Establishing Malpractice

When someone believes they have been the victim of malpractice, they need to hire a lawyer a take the necessary steps to build a case.

First off, courts will look at the specific actions and required skill sets of a person in their particular field. For example, a nurse’s actions would be compared to the actions of other nurses. The law isn’t going to compare a nurse to a surgeon. Similarly, a brain surgeon isn’t going to be compared to a heart surgeon. The law is going to ask, “are the actions of this nurse reflective of what we expect from other nurses in the same field?”

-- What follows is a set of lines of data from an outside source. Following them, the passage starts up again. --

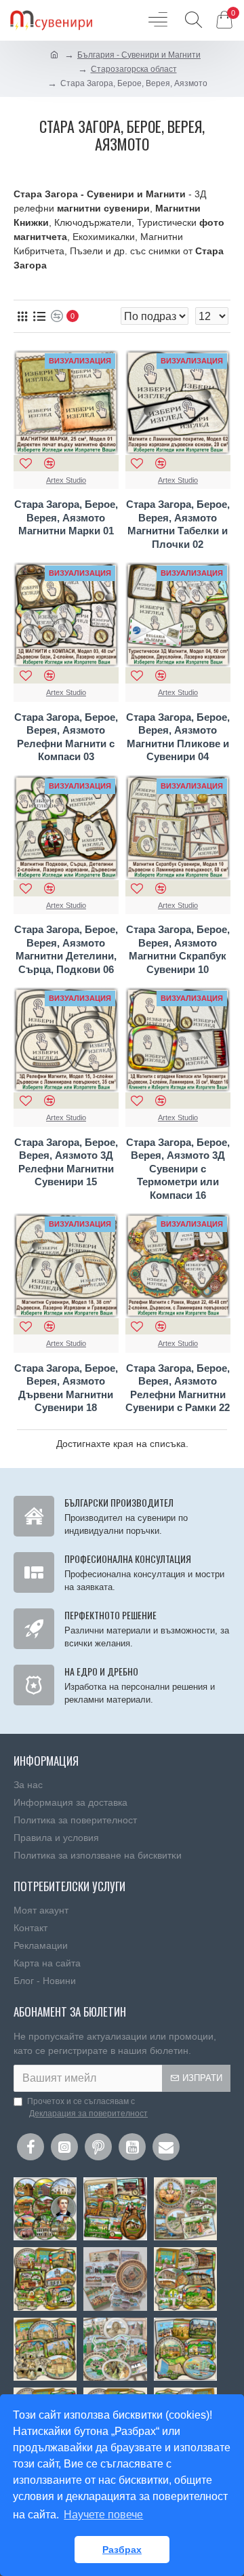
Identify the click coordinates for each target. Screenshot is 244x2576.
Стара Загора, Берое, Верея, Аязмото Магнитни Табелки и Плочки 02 (178, 524)
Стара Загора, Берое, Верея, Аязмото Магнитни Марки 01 (66, 517)
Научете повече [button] (103, 2514)
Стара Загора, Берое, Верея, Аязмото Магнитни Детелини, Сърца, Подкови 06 (66, 949)
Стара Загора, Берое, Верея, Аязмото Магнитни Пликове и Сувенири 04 (178, 737)
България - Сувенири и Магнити (139, 55)
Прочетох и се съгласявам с (87, 2107)
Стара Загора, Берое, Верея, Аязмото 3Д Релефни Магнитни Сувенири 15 (66, 1162)
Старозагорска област (134, 69)
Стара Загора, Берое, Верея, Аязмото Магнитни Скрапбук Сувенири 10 (178, 949)
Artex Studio (66, 480)
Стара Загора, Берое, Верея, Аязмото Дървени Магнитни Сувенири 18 (66, 1388)
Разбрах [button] (122, 2549)
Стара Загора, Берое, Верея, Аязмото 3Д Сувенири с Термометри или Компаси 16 (178, 1168)
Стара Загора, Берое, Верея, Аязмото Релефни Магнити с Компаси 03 (66, 737)
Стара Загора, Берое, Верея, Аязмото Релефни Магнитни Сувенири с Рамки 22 (177, 1388)
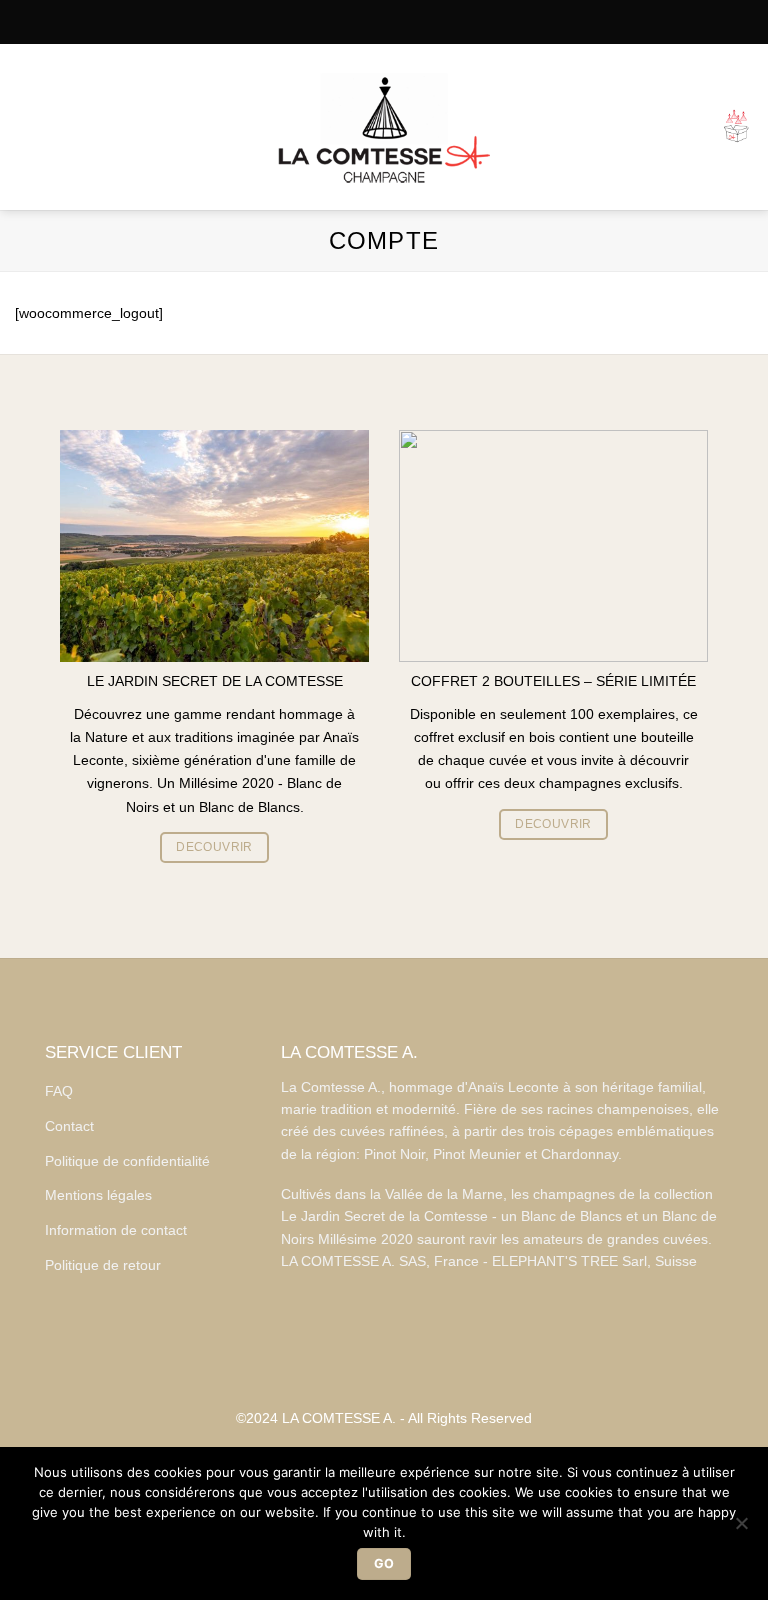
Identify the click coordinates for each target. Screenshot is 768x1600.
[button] (25, 126)
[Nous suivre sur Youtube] (414, 1361)
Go (384, 1563)
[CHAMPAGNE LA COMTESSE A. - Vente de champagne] (384, 127)
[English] (400, 22)
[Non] (741, 1529)
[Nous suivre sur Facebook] (354, 1361)
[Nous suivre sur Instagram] (384, 1361)
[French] (368, 22)
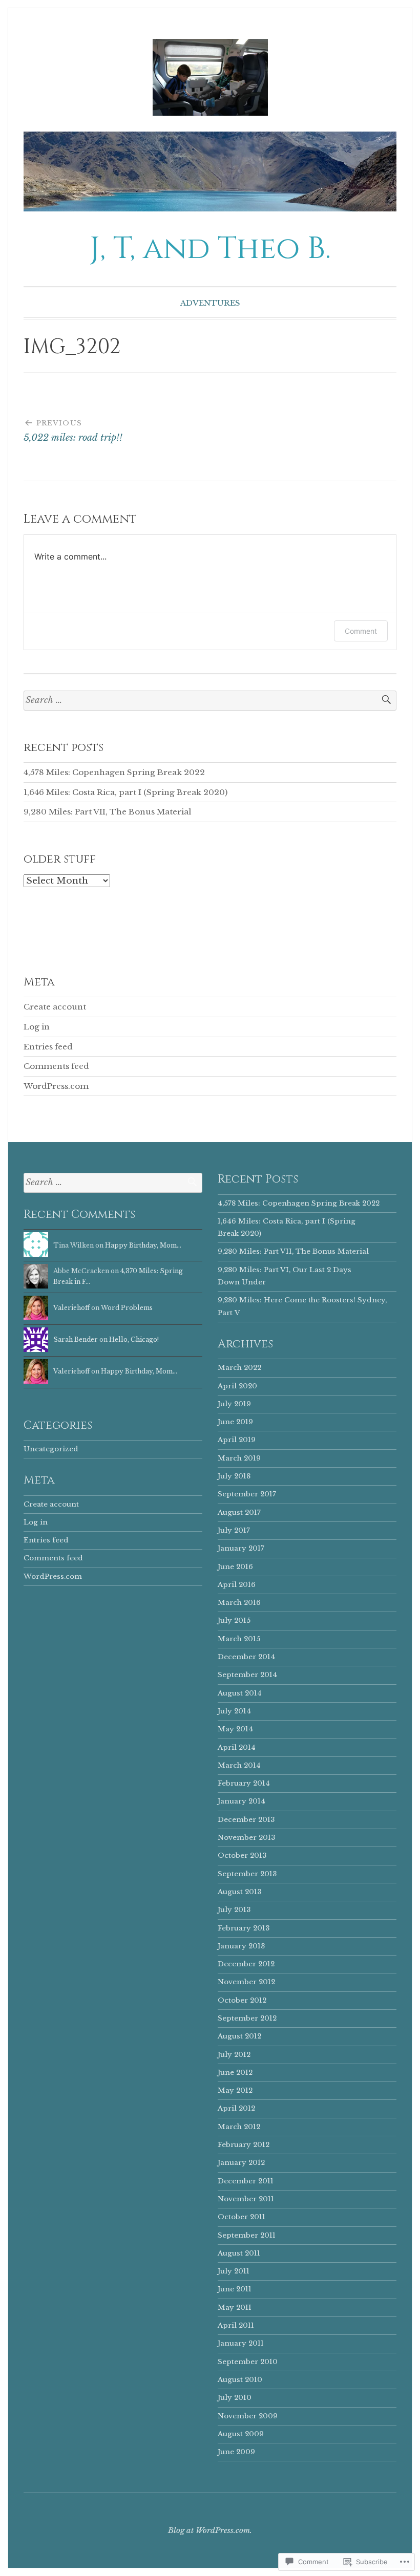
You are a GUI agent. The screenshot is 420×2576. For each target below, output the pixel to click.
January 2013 (241, 1946)
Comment (361, 631)
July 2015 (234, 1620)
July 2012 (234, 2054)
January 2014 (241, 1801)
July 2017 (234, 1530)
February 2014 (244, 1783)
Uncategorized (51, 1449)
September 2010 (248, 2361)
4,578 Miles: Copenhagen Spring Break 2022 (114, 772)
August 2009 (241, 2434)
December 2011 (246, 2181)
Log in (37, 1027)
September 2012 (247, 2018)
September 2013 (247, 1874)
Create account (55, 1007)
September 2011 (247, 2235)
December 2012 (246, 1964)
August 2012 (239, 2036)
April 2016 (237, 1584)
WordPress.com (56, 1086)
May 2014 (235, 1729)
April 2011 (236, 2325)
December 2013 (246, 1819)
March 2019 (239, 1458)
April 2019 (237, 1439)
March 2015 (239, 1639)
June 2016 (235, 1566)
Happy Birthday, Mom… (143, 1245)
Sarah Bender (75, 1339)
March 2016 (239, 1602)
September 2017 (247, 1494)
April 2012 (236, 2108)
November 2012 (246, 1982)
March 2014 (239, 1765)
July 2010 (234, 2397)
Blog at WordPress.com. (210, 2530)
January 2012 (241, 2162)
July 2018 (234, 1476)
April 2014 (237, 1747)
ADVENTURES (210, 303)
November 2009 (248, 2416)
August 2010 (240, 2379)
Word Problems (127, 1308)
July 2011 (233, 2271)
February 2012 (243, 2144)
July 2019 (234, 1404)
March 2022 (239, 1367)
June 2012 (235, 2072)
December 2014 (246, 1656)
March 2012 (239, 2126)
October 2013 (242, 1855)
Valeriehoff (71, 1308)
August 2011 (239, 2253)
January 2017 (241, 1548)
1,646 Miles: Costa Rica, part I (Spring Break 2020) (125, 792)
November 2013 (246, 1837)
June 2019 (235, 1422)
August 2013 (239, 1891)
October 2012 (242, 2000)
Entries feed (48, 1046)
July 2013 (234, 1909)
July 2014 (234, 1711)
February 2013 (243, 1928)
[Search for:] (210, 701)
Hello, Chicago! (134, 1339)
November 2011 (246, 2199)
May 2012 (235, 2090)
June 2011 (234, 2289)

Next, the system will look at what happened as a direct result of the malpractice. Because the medical professional did this, that happened. Unrelated injuries or situations cannot be included, and trying to include them makes the prosecution look bad. The mother fell off the hospital bed and broke her leg. Was it because she was just being clumsy, or was it directly because an incompetent orderly moved her the wrong way?

Another angle to consider is how a situation would have naturally resolved. Perhaps the medical professional’s intervention contributed to the injury, but would the injury have happened anyway? Meaning, did the doctor cause the injury; did the doctor make it worse; or would the injury have occurred no matter what?

When these questions have been answered, it’s time to assess the damage. In a malpractice suit, there are a few areas of compensation. One is recovery of the immediate medical bills. Next, the plaintiff should get an estimate for continued care. If the injury requires rehabilitation or lifelong assistance, that total needs to be included in the suit. Finally, damages for pain and suffering can be addressed.